Objective: To characterize Fc-glycosylation profiles in patients with anti-N-methyl-D-aspartate receptor encephalitis (NMDARe) and assess their association with antibody compartmentalization (cerebrospinal fluid [CSF] vs serum), disease triggers (viral, tumor-related or idiopathic), and 1-year outcomes. Methods: We analyzed immunoglobulin (Ig) G1 and IgG2/3 Fc-glycosylation by liquid chromatography-mass spectrometry in paired serum/CSF samples from 50 age- and sex-matched patients with NMDARe identified in IDIBAPS/Hospital Clinic of Barcelona database and the Spanish study on herpes encephalitis. Patients were classified by disease trigger as post-herpetic, tumor-related, or idiopathic.
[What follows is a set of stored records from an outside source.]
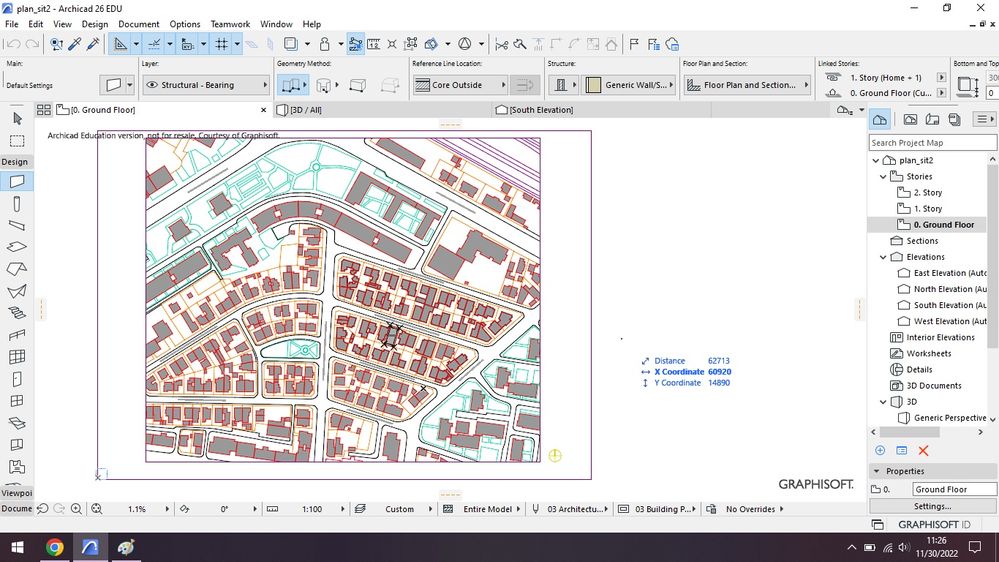Image resolution: width=999 pixels, height=562 pixels.
Task: Select the Column tool in toolbox
Action: point(17,204)
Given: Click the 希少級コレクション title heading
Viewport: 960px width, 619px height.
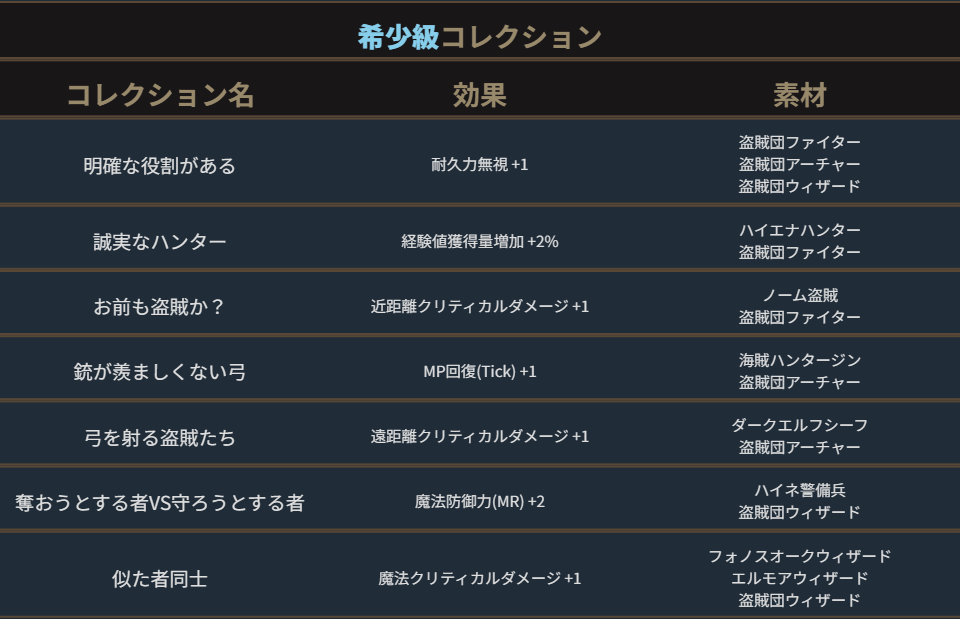Looking at the screenshot, I should (x=480, y=37).
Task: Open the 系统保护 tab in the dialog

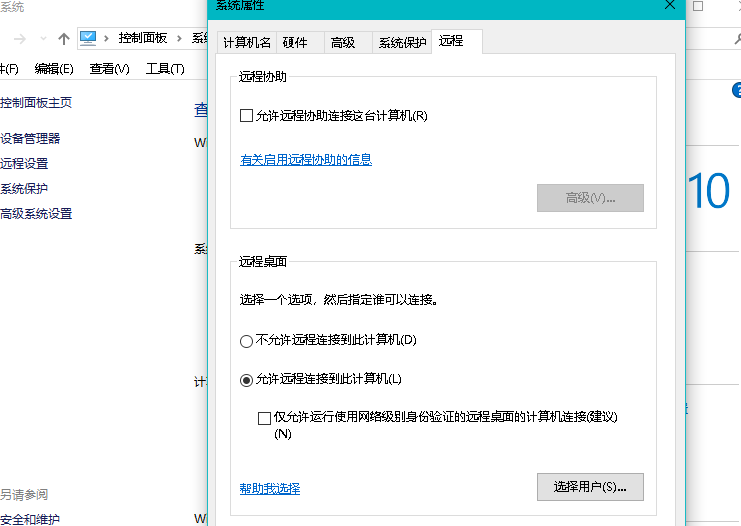Action: 402,42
One-year outcomes were defined as good (modified Rankin Scale [mRS] ≤2) or poor (≥3). Fc glycoprofiles were quantified for fucosylation, sialylation, galactosylation, and bisecting N-acetylglucosamination. Results: Across IgG subclasses (IgG1-3), CSF antibodies showed significantly reduced sialylation and galactosylation compared to serum (p < 0.0001), indicating a pro-inflammatory compartmentalized response within the central nervous system. These inflammatory Fc-glycoforms were predominant in post-herpetic cases of NMDARe (p < 0.01) compared to tumor-related and idiopathic forms, suggesting that viral-induced NMDAR may alter antibody Fc-glycosylation via B-cell glycosylation pathway modulation. Furthermore, reduced sialylation, galactosylation and fucosylation in CSF and serum were associated with poor 1-year outcomes (p < 0.05), suggesting that compartmentalized inflammation and enhanced innate immune activation, including natural killer (NK) cell-mediated cytotoxicity driven by afucosylated antibodies, might contribute to neurological dysfunction. Interpretation: In NMDARe, CSF Fc-glycosylation profiles are both compartment- and trigger-specific. Because glycan signatures shape innate immune interactions (e.g., with NK cells), these findings highlight distinct pathogenic mechanisms and support Fc-glycosylation profiling as a potential prognostic biomarker. ANN NEUROL 2026;99:1468-1479.